My brother and I grew up in a bubble. I understand how he feels. My brother is one of the good guys. He’s kind and gentle, smart and respectful. He was brought up by my Dad who is kind and gentle, smart and caring. They want the world to change.
And as for me? I meet Jean-Pierre at a Thanksgiving dinner party. I know he’s different, the moment I meet him. His pink Miami Vice t-shirt and the care he gives to his twin toddlers is proof enough for me. He laughs and tells me his friends call him “un homme rose”, not just because the color of his shirt but because he does the work of both mother and father. He feels a part of a changing society, where judges have begun giving custody to fathers, deeming them to be the better parent. I am different too and we marry and spend our lives together raising children. We raise our three boys differently. They all do housework, they cook, they clean, they change diapers, they listen, they care, they are respectful. And the two girls? They are independent, smart and tough and do not need a man, unless they want one. Maybe that’s the way to change the world, through our words and our example, one respectful human at a time.

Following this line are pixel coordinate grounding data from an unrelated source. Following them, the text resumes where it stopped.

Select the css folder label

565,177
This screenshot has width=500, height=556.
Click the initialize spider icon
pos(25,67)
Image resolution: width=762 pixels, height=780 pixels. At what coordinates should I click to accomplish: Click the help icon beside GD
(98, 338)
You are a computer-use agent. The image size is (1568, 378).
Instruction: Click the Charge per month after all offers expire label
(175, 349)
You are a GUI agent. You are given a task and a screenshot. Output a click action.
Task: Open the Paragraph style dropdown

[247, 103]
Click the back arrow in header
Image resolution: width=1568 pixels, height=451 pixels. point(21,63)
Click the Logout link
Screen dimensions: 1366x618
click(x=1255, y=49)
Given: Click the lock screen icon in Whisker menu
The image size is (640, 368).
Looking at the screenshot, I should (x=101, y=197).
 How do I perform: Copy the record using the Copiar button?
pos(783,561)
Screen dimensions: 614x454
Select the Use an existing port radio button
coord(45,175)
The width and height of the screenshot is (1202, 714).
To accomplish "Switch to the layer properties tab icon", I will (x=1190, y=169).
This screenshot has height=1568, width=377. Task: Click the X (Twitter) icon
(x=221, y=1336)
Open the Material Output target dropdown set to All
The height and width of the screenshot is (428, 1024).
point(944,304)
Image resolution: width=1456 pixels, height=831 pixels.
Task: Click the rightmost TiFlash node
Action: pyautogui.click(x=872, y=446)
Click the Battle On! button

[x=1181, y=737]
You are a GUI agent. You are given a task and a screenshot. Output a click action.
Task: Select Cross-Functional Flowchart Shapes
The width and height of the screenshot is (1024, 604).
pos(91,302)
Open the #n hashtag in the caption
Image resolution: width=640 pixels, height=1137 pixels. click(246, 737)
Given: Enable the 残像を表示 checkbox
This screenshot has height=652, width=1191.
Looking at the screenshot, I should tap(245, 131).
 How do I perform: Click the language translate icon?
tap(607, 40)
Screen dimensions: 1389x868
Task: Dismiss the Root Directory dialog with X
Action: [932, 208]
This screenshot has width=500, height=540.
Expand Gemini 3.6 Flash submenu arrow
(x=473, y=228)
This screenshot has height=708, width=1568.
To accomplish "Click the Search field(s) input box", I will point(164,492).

It’s 2016 and a comic book villain has been elected president of the United States. In his own words, he can grab them by the pussy, they’ll let you do it. In horror, the world looks on at the Pandora’s Box that has been opened. The ugliness reveals wounded masculine egos threatened by female intelligence, women who study hard, work hard. Daily events leave a bad taste in my mouth. Every woman’s nasty boyfriend has become president and taken the role of the most powerful man in the world but there is hope. Memories left festering for too long bubble up to the surface: abusive boyfriends, uncomfortable behaviors of male teachers, bad choices, shame. They boil up like hot lava or pus. A communal outcry can be heard: Me too! Me too! The memories become clearer. Stories are written, are told, and retold. Never again.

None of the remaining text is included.